*Фрагмент текста*.

-*-

Читаем Салтыков (Щедрин) полностью

Этот эффектный до абсурда парадокс – ведь среди чиновников был и сам Герцен, а любая система государственного управления невозможна без чиновничества – далее получает гротескный поворот: упоминается Гоголь, так или иначе ставший предтечей Щедрина, то есть законного сына чиновника Салтыкова: «Гоголь приподнял одну сторону занавеси и показал нам русское чиновничество во всём безобразии его; но Гоголь невольно примиряет смехом, его огромный комический талант берёт верх над негодованием. Сверх того, в колодках русской ценсуры он едва мог касаться печальной стороны этого грязного подземелья, в котором куются судьбы бедного русского народа…»

В этих немногих строках тем не менее обозначены важнейшие точки изображения чиновников в русской литературе: Герцен безоглядно негодует, а Гоголь примиряет смехом. Нам остаётся только разобраться: как относится к чиновникам Салтыков. И сам Михаил Евграфович, и его неотрывный alter ego – Н. Щедрин. Вот и будем разбираться.

Достоверно о взаимоотношениях Салтыкова и Герцена известно немного, хотя (а может быть, «вследствие того, что») оба были в коммунистическое время внесены в сакрализованный реестр «революционных демократов». Понятно, что они читали друг друга. Можно даже предположить, что Салтыков с его литературной въедливостью в своё время мог добраться до дебютного очерка Герцена «Гофман», напечатанного под псевдонимом «Искандер» в ставшем знаменитым журнале «Телескоп» (1836. № 10; в № 15 появилось «Философическое письмо» Чаадаева, в том же году журнал был закрыт).

-*-

*Исходные данные*.
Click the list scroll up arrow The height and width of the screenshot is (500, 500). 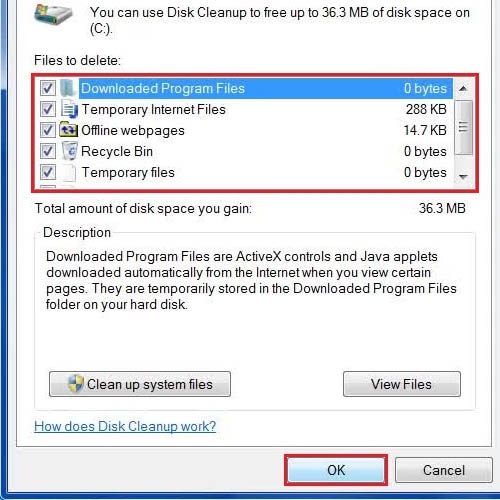(463, 89)
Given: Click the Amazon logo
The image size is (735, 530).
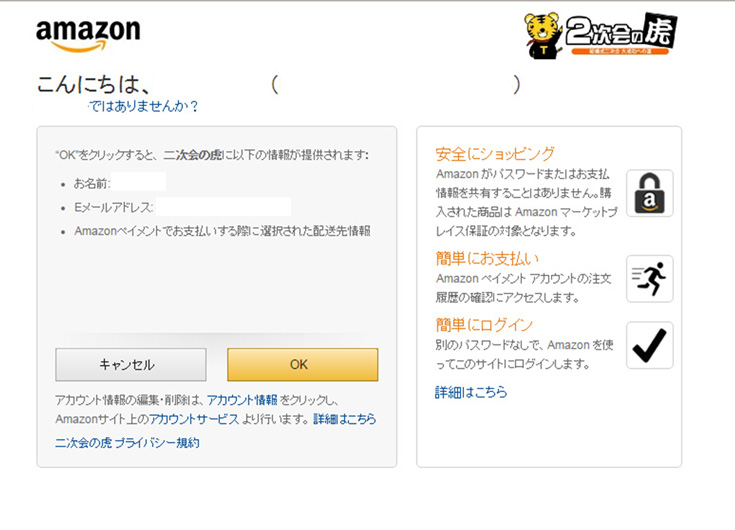Looking at the screenshot, I should point(87,34).
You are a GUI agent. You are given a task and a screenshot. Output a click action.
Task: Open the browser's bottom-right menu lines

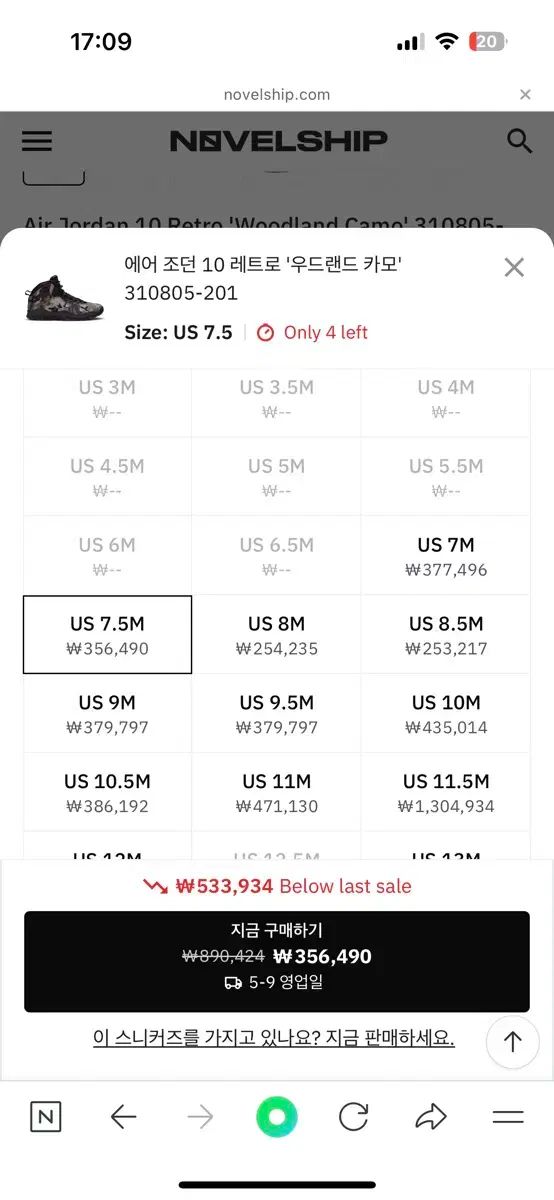point(508,1117)
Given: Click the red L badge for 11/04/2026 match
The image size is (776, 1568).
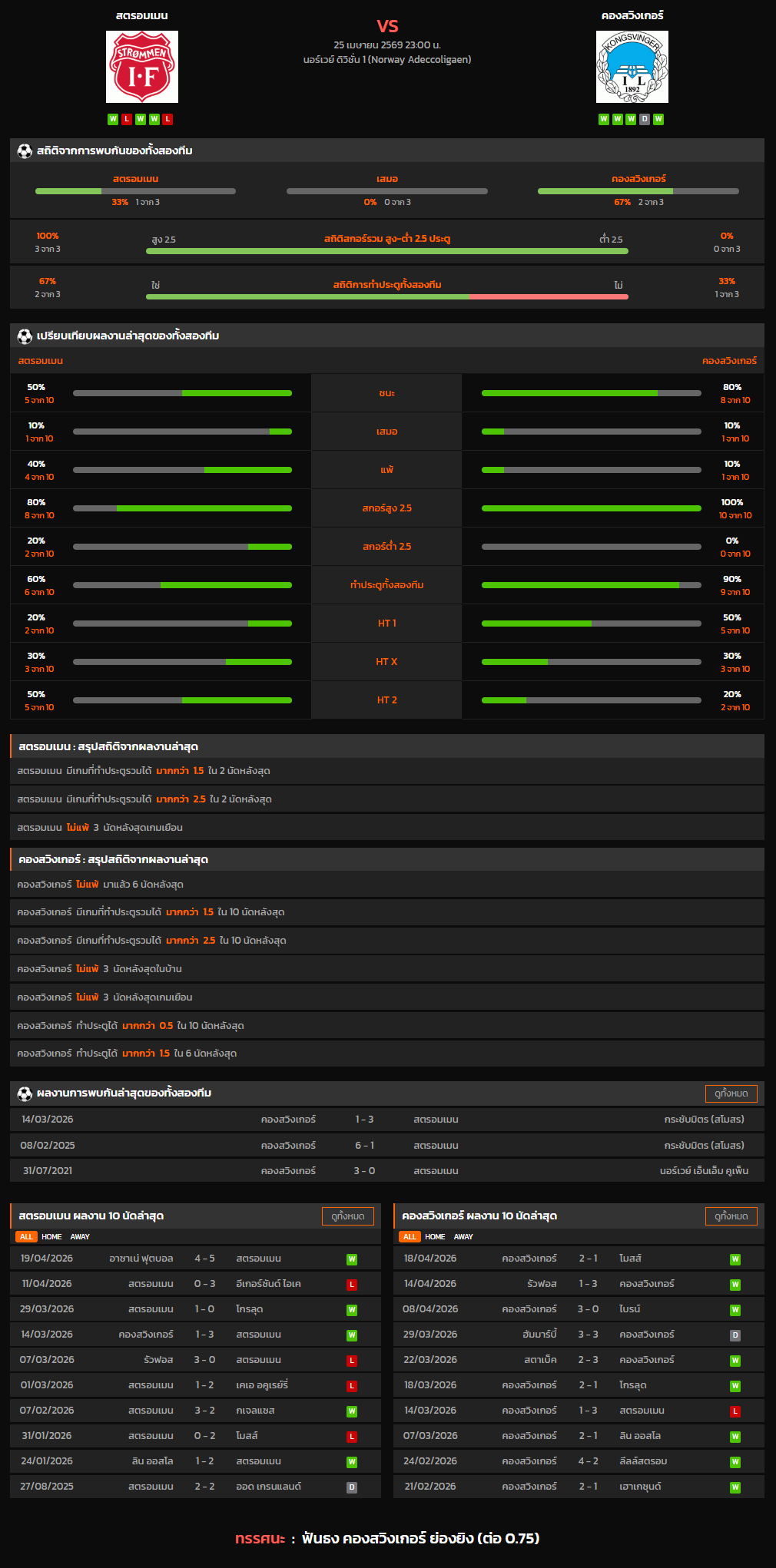Looking at the screenshot, I should (x=352, y=1285).
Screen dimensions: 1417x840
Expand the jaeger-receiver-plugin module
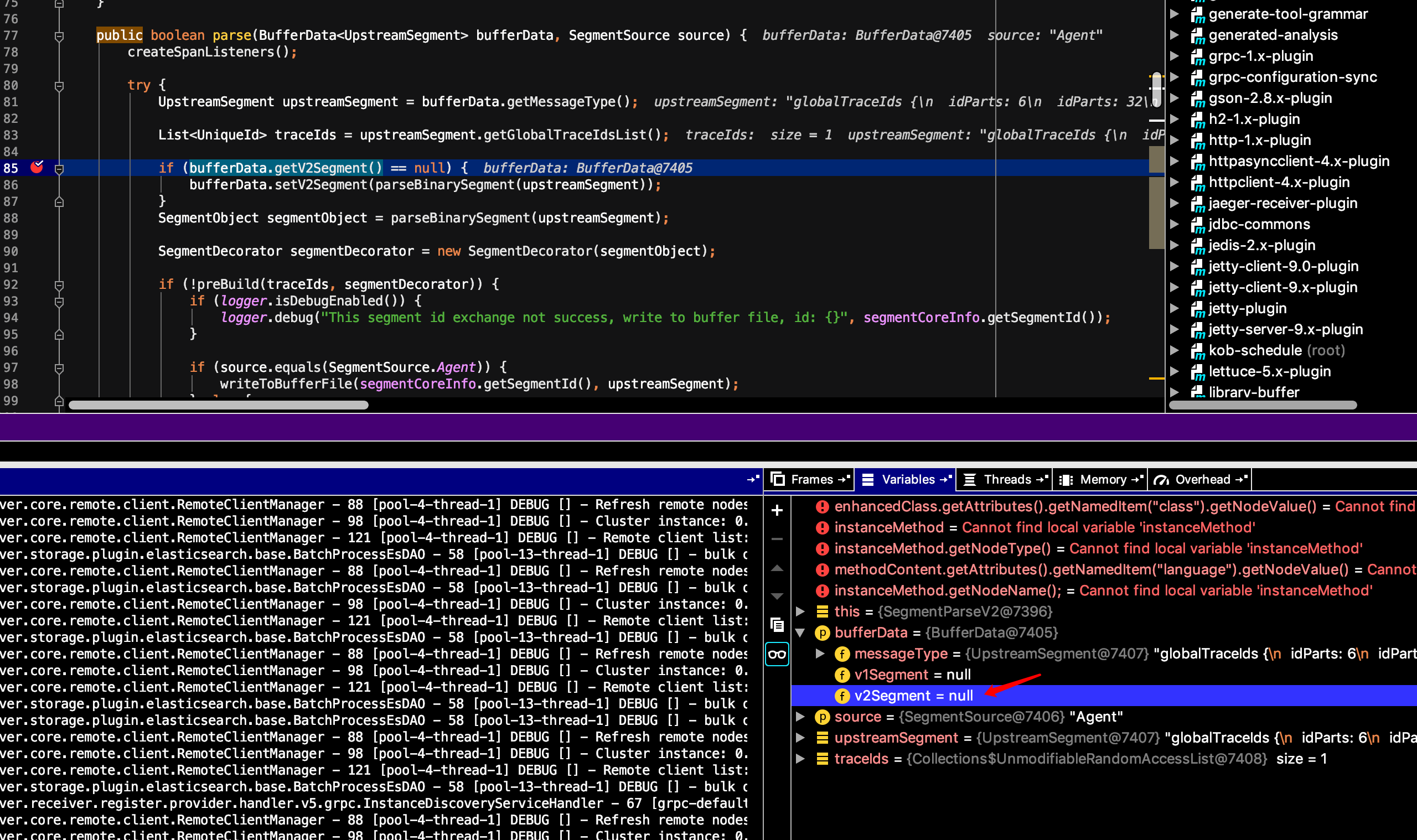pos(1175,203)
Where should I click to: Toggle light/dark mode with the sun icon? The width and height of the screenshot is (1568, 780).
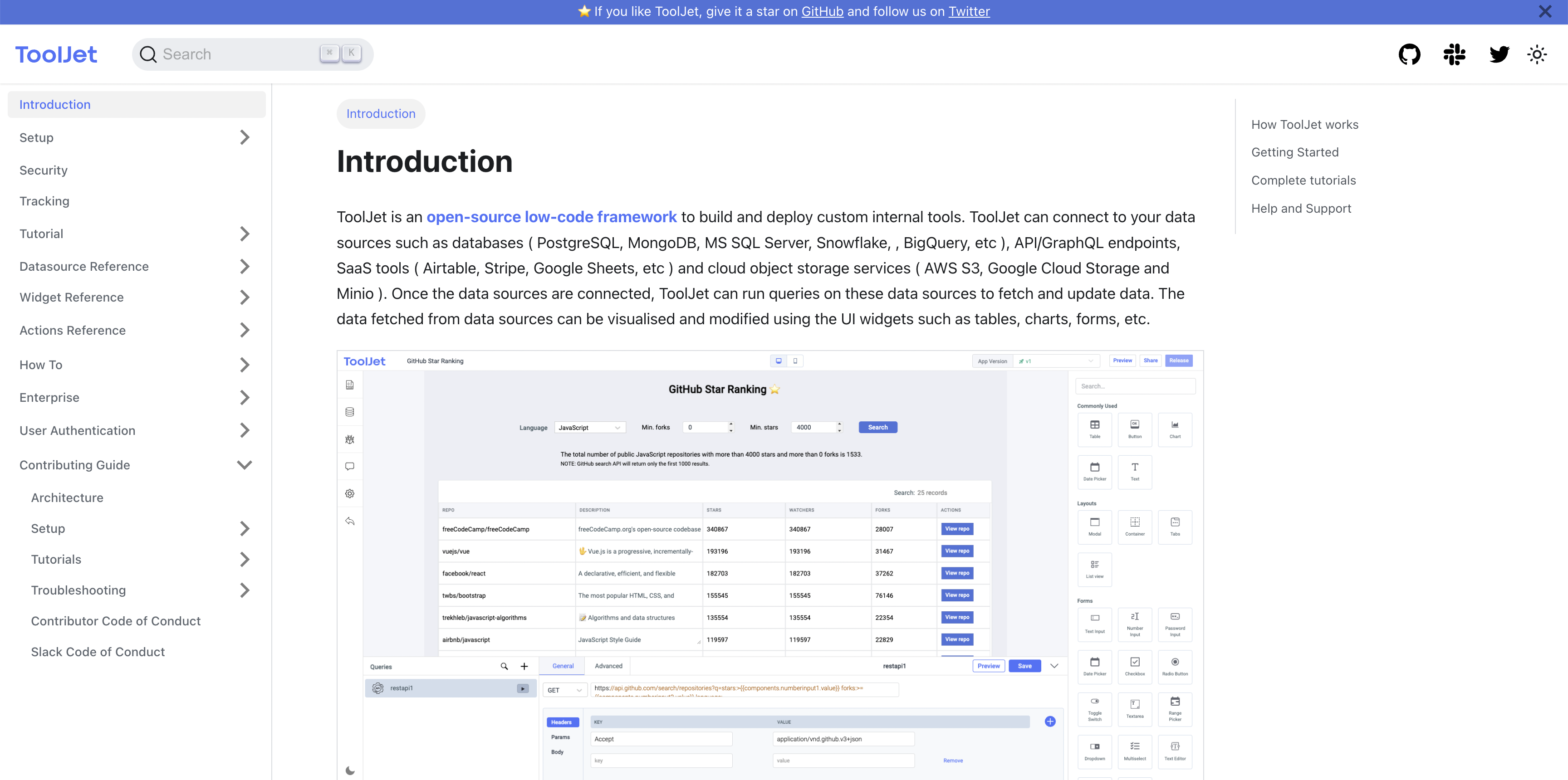click(1537, 55)
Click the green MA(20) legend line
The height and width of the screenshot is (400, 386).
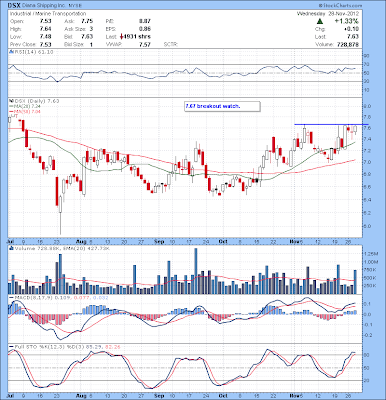(10, 106)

-*-

*Задание*. Перепишите целиком фрагмент текста о Салтыкове, не внося в него никаких изменений.

*Ответ к заданию*.
Читаем Салтыков (Щедрин) полностью

Этот эффектный до абсурда парадокс – ведь среди чиновников был и сам Герцен, а любая система государственного управления невозможна без чиновничества – далее получает гротескный поворот: упоминается Гоголь, так или иначе ставший предтечей Щедрина, то есть законного сына чиновника Салтыкова: «Гоголь приподнял одну сторону занавеси и показал нам русское чиновничество во всём безобразии его; но Гоголь невольно примиряет смехом, его огромный комический талант берёт верх над негодованием. Сверх того, в колодках русской ценсуры он едва мог касаться печальной стороны этого грязного подземелья, в котором куются судьбы бедного русского народа…»

В этих немногих строках тем не менее обозначены важнейшие точки изображения чиновников в русской литературе: Герцен безоглядно негодует, а Гоголь примиряет смехом. Нам остаётся только разобраться: как относится к чиновникам Салтыков. И сам Михаил Евграфович, и его неотрывный alter ego – Н. Щедрин. Вот и будем разбираться.

Достоверно о взаимоотношениях Салтыкова и Герцена известно немного, хотя (а может быть, «вследствие того, что») оба были в коммунистическое время внесены в сакрализованный реестр «революционных демократов». Понятно, что они читали друг друга. Можно даже предположить, что Салтыков с его литературной въедливостью в своё время мог добраться до дебютного очерка Герцена «Гофман», напечатанного под псевдонимом «Искандер» в ставшем знаменитым журнале «Телескоп» (1836. № 10; в № 15 появилось «Философическое письмо» Чаадаева, в том же году журнал был закрыт).